(a) Assuming a slowly-varying two-dimensional wave pattern of the form

$$\varphi(\mathbf{x}, t)=A(\mathbf{x}, t ; \varepsilon) \exp \left[\frac{i}{\varepsilon} \theta(\mathbf{x}, t)\right]$$

where $0<\varepsilon \ll 1$, and a local dispersion relation $\omega=\Omega(\mathbf{k} ; \mathbf{x}, t)$, derive the ray tracing equations,

$$\frac{d x_{i}}{d t}=\frac{\partial \Omega}{\partial k_{i}}, \quad \frac{d \omega}{d t}=\frac{\partial \Omega}{\partial t}, \quad \frac{d k_{i}}{d t}=-\frac{\partial \Omega}{\partial x_{i}}, \quad \frac{1}{\varepsilon} \frac{d \theta}{d t}=-\omega+k_{j} \frac{\partial \Omega}{\partial k_{j}}$$

for $i, j=1,2$, explaining carefully the meaning of the notation used.

(b) For a homogeneous, time-independent (but not necessarily isotropic) medium, show that all rays are straight lines.

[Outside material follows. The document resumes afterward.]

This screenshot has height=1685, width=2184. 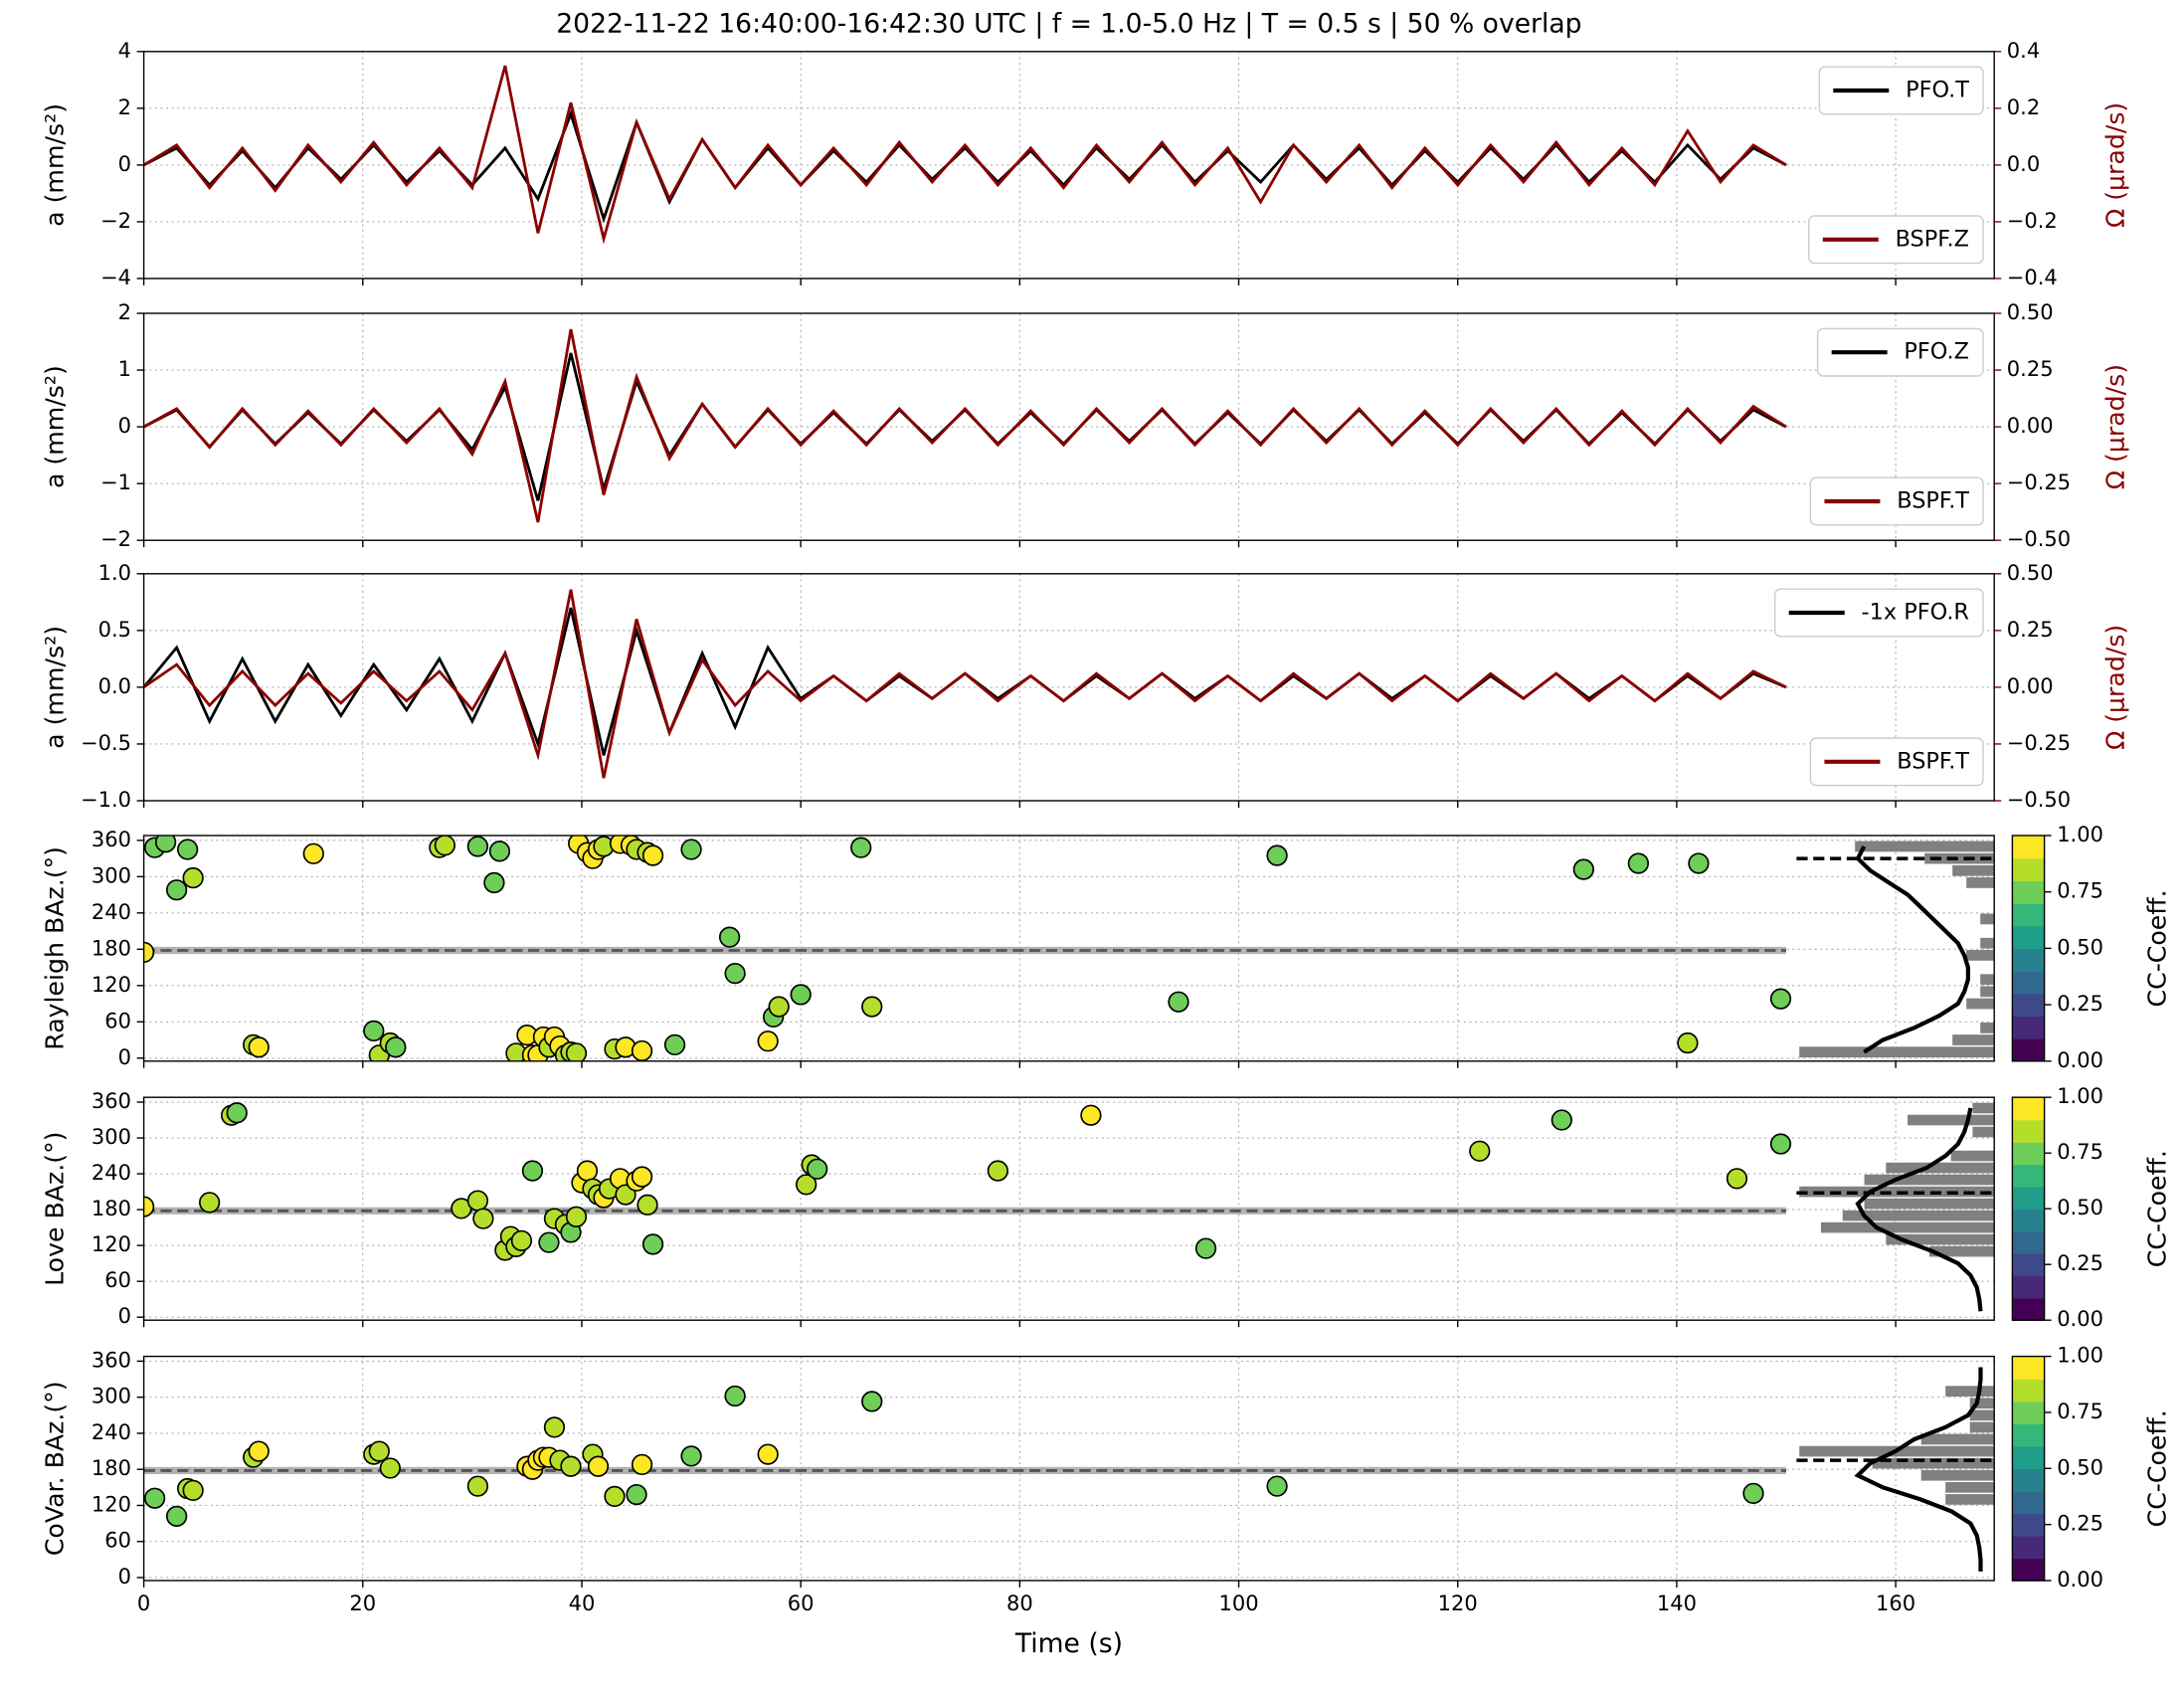 What do you see at coordinates (802, 1603) in the screenshot?
I see `x-tick-label: 60` at bounding box center [802, 1603].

When the waves have zero frequency, deduce that if the point $\mathbf{x}$ lies on a ray emanating from the origin in the direction given by a unit vector $\widehat{\mathbf{c}}_{\mathrm{g}}$, then

$$\theta(\mathbf{x})=\theta(\mathbf{0})+\widehat{\mathbf{c}}_{\mathbf{g}} \cdot \mathbf{k}|\mathbf{x}|$$

(c) Consider a stationary obstacle in a steadily moving homogeneous medium which has the dispersion relation

$$\Omega=\alpha\left(k_{1}^{2}+k_{2}^{2}\right)^{1 / 4}-V k_{1}$$

where $(V, 0)$ is the velocity of the medium and $\alpha>0$ is a constant. The obstacle generates a steady wave system. Writing $\left(k_{1}, k_{2}\right)=\kappa(\cos \phi, \sin \phi)$, with $\kappa>0$, show that the wave satisfies

$$\kappa=\frac{\alpha^{2}}{V^{2} \cos ^{2} \phi}, \quad \widehat{\mathbf{c}}_{\mathrm{g}}=(\cos \psi, \sin \psi)$$

where $\psi$ is defined by

$$\tan \psi=-\frac{\tan \phi}{1+2 \tan ^{2} \phi}$$

with $\frac{1}{2} \pi<\psi<\frac{3}{2} \pi$ and $-\frac{1}{2} \pi<\phi<\frac{1}{2} \pi$. Deduce that the wave pattern occupies a wedge of semi-angle $\tan ^{-1}\left(2^{-3 / 2}\right)$, extending in the negative $x_{1}$-direction.